Return all entries below exactly. Skip nothing.

────

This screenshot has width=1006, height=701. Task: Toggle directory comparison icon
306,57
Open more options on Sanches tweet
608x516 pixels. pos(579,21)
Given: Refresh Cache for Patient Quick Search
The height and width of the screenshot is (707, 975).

────

▶ [ANSWER SECTION]
This screenshot has width=1006, height=701. Task: Toggle directory comparison icon
306,57
Open more options on Sanches tweet
608x516 pixels. pos(579,21)
Given: Refresh Cache for Patient Quick Search
The height and width of the screenshot is (707, 975).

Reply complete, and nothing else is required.